■ **TASK PROMPT**
Please take the records that follow and repeat exactly the lines starting with the line with "Instruction: Click 'via" and going on through the line with "Focus the Search".

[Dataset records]
-- Opening Marker --

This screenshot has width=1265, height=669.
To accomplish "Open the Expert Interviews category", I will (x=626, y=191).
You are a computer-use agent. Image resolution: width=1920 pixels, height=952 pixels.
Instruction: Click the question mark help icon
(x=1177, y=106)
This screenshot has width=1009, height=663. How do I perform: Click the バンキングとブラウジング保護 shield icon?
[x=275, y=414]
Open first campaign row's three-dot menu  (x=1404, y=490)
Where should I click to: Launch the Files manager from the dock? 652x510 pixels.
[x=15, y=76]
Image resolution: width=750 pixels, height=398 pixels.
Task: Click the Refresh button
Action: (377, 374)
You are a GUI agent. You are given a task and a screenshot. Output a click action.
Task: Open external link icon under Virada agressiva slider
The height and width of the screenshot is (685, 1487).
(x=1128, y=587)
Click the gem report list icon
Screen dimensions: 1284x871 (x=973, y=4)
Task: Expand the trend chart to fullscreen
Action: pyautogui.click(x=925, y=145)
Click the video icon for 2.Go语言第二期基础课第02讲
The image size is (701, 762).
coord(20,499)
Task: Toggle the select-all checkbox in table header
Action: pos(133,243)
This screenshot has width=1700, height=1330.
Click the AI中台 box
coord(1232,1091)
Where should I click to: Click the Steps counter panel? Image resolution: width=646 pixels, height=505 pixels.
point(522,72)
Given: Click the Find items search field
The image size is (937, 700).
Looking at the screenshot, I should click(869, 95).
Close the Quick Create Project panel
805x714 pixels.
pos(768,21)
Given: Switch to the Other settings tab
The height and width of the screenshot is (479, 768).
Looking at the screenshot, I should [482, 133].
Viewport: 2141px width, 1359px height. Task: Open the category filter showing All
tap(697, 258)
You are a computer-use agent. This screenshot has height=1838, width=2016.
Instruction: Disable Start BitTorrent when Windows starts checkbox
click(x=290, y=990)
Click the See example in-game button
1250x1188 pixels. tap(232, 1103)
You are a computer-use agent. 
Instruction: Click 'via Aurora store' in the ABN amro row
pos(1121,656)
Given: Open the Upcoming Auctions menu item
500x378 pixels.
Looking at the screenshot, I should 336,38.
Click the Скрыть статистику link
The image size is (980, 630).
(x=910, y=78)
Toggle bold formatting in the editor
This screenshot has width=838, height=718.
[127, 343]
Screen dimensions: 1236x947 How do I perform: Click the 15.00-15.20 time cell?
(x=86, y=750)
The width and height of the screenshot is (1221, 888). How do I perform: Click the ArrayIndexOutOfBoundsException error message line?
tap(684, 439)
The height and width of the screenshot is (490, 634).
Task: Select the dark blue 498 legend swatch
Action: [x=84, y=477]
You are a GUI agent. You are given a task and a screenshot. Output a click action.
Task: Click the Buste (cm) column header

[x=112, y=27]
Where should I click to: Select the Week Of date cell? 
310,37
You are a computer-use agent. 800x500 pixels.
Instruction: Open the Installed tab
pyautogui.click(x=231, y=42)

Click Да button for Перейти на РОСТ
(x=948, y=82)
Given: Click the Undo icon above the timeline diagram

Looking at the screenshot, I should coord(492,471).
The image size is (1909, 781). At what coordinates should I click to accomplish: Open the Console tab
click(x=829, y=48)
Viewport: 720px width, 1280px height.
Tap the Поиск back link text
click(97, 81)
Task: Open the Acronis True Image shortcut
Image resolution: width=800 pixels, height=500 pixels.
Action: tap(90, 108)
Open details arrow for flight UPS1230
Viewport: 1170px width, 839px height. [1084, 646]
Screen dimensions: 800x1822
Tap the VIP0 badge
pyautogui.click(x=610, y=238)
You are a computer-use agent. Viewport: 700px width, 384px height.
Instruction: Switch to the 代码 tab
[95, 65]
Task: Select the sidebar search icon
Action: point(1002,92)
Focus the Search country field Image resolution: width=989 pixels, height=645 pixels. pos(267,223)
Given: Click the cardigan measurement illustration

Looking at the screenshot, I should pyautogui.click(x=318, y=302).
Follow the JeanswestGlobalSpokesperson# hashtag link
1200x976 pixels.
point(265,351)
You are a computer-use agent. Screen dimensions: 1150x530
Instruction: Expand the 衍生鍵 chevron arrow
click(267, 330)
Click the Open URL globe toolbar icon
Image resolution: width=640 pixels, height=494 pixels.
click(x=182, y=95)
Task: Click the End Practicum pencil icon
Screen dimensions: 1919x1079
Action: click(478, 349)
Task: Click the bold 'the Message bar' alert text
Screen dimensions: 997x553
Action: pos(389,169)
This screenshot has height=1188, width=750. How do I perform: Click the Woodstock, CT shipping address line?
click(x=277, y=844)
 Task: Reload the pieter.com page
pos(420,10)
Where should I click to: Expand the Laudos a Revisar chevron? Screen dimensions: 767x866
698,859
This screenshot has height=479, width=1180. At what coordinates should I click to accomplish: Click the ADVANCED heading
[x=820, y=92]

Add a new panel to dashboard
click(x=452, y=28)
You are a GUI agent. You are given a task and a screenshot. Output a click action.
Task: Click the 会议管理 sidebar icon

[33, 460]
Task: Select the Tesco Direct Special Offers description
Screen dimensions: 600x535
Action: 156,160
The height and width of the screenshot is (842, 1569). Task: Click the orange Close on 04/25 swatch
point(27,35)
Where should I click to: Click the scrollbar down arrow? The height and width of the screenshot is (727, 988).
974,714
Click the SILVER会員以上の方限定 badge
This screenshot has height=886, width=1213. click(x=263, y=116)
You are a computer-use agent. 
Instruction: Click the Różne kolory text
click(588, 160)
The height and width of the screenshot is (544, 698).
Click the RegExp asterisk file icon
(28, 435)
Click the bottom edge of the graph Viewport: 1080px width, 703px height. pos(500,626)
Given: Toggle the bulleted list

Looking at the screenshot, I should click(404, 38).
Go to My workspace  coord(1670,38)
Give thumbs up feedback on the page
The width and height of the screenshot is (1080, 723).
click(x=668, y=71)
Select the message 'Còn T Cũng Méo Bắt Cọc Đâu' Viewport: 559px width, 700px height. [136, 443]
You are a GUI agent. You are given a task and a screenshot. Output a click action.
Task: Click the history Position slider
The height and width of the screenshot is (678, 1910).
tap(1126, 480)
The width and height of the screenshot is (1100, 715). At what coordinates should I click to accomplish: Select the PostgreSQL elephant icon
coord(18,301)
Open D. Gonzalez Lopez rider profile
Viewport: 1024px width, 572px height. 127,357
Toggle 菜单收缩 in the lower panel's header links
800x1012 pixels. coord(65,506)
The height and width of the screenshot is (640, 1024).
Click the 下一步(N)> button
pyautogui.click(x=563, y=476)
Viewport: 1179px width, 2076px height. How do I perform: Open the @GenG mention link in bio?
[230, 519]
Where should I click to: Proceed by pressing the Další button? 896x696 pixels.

-- Closing Marker --

■ **SOLUTION TO THIS TASK**
Instruction: Click 'via Aurora store' in the ABN amro row
pos(1121,656)
Given: Open the Upcoming Auctions menu item
500x378 pixels.
Looking at the screenshot, I should 336,38.
Click the Скрыть статистику link
The image size is (980, 630).
(x=910, y=78)
Toggle bold formatting in the editor
This screenshot has width=838, height=718.
[127, 343]
Screen dimensions: 1236x947 How do I perform: Click the 15.00-15.20 time cell?
(x=86, y=750)
The width and height of the screenshot is (1221, 888). How do I perform: Click the ArrayIndexOutOfBoundsException error message line?
tap(684, 439)
The height and width of the screenshot is (490, 634).
Task: Select the dark blue 498 legend swatch
Action: [x=84, y=477]
You are a GUI agent. You are given a task and a screenshot. Output a click action.
Task: Click the Buste (cm) column header

[x=112, y=27]
Where should I click to: Select the Week Of date cell? 
310,37
You are a computer-use agent. 800x500 pixels.
Instruction: Open the Installed tab
pyautogui.click(x=231, y=42)

Click Да button for Перейти на РОСТ
(x=948, y=82)
Given: Click the Undo icon above the timeline diagram

Looking at the screenshot, I should coord(492,471).
The image size is (1909, 781). At what coordinates should I click to accomplish: Open the Console tab
click(x=829, y=48)
Viewport: 720px width, 1280px height.
Tap the Поиск back link text
click(97, 81)
Task: Open the Acronis True Image shortcut
Image resolution: width=800 pixels, height=500 pixels.
Action: tap(90, 108)
Open details arrow for flight UPS1230
Viewport: 1170px width, 839px height. [1084, 646]
Screen dimensions: 800x1822
Tap the VIP0 badge
pyautogui.click(x=610, y=238)
You are a computer-use agent. Viewport: 700px width, 384px height.
Instruction: Switch to the 代码 tab
[95, 65]
Task: Select the sidebar search icon
Action: point(1002,92)
Focus the Search country field Image resolution: width=989 pixels, height=645 pixels. pos(267,223)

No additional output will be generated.